### Task item
Please count how many lines of the data below contain the word "should". Reply with the number only.

### Provided entries
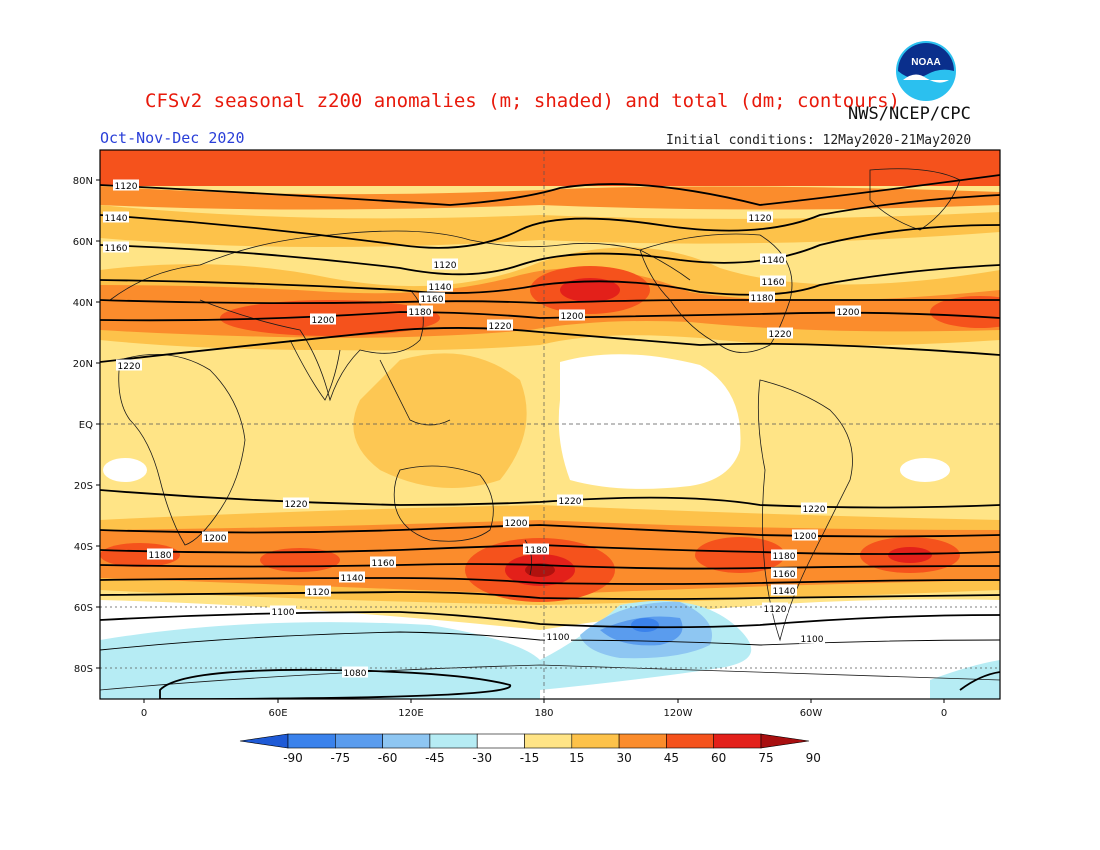  What do you see at coordinates (355, 672) in the screenshot?
I see `contour-label: 1080` at bounding box center [355, 672].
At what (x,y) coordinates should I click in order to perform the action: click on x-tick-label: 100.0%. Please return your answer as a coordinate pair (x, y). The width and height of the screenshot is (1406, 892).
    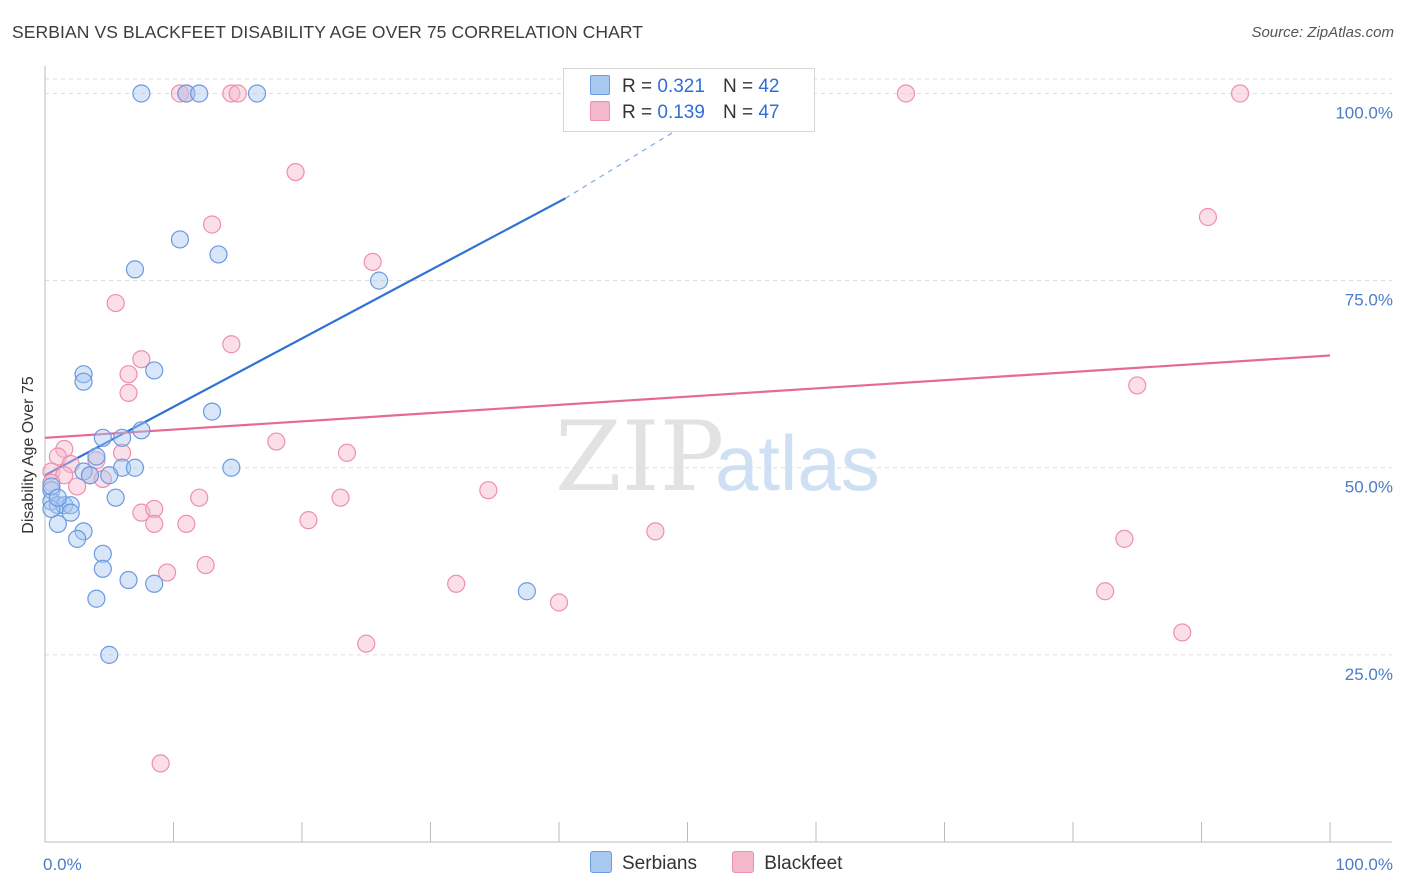
    Looking at the image, I should click on (1364, 864).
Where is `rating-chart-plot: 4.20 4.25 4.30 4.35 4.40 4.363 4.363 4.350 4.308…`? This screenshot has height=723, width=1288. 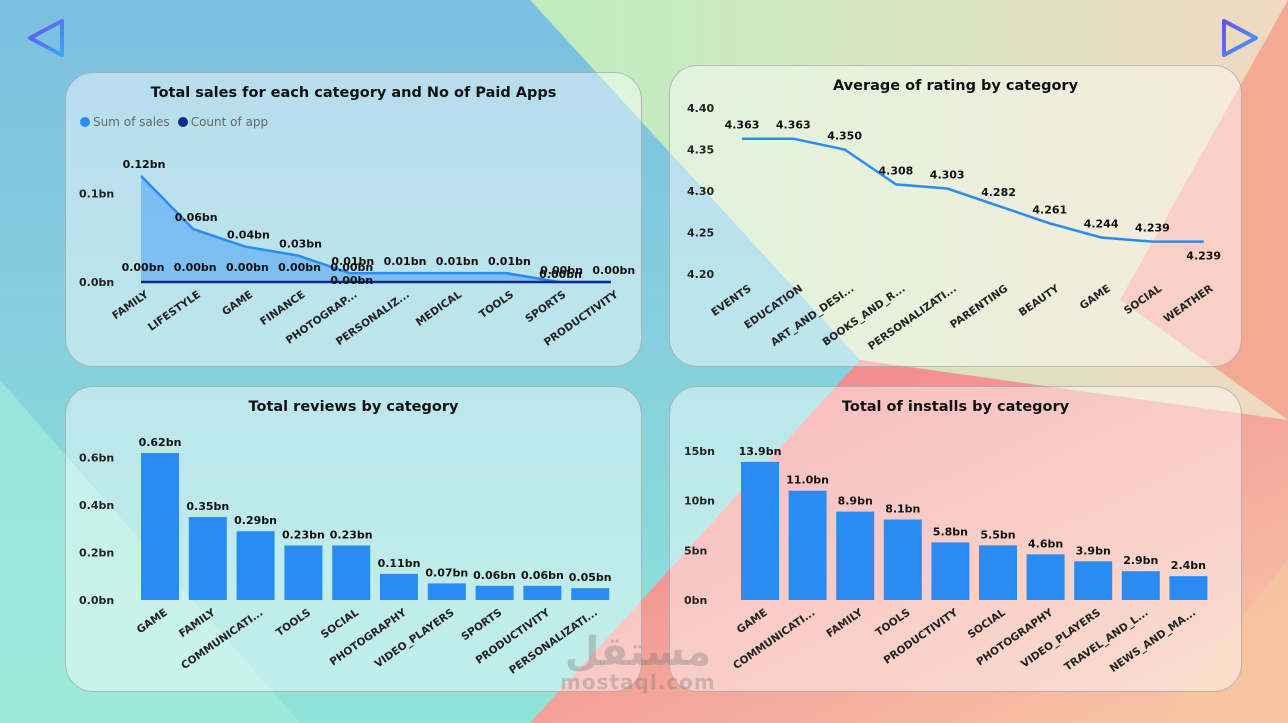 rating-chart-plot: 4.20 4.25 4.30 4.35 4.40 4.363 4.363 4.350 4.308… is located at coordinates (954, 228).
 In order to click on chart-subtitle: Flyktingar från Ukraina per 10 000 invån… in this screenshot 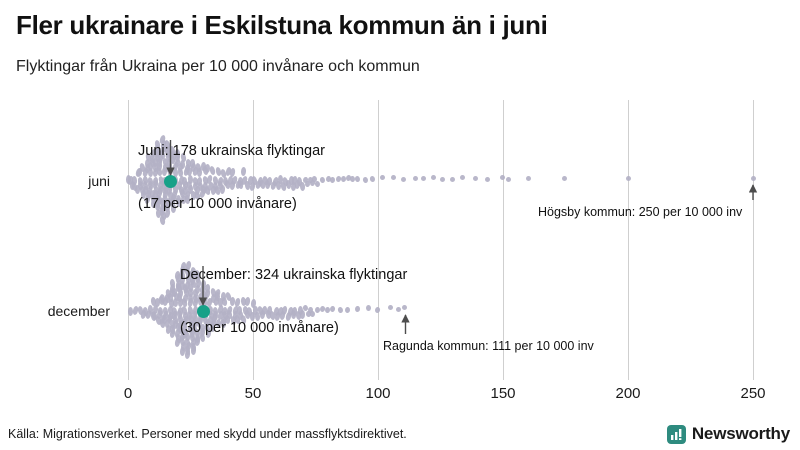, I will do `click(218, 66)`.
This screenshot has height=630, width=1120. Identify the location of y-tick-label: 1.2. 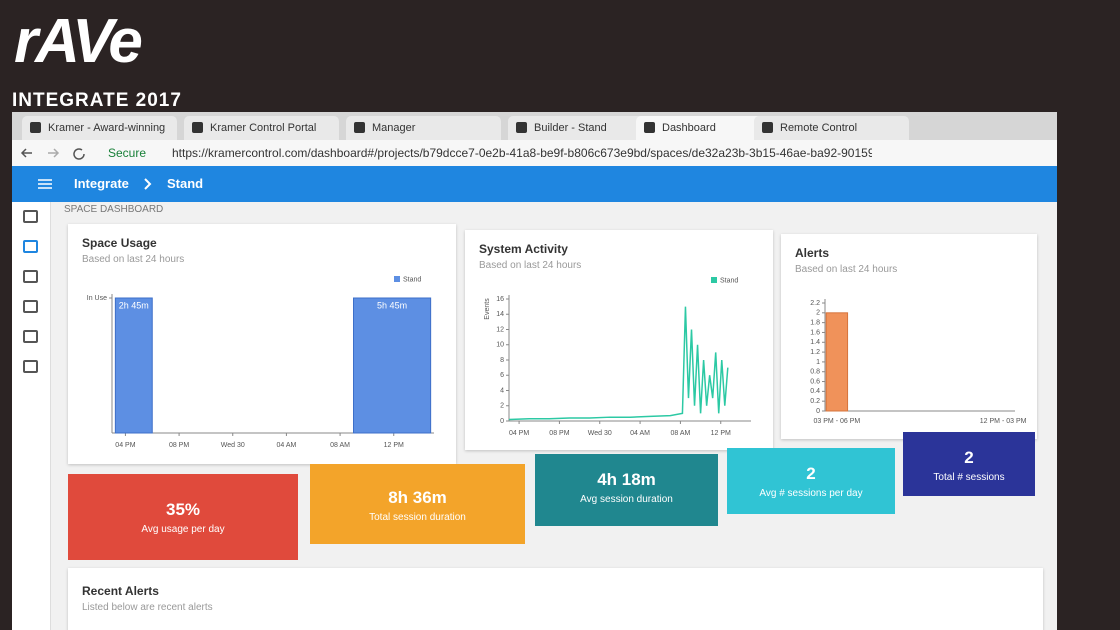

### Expected answer
2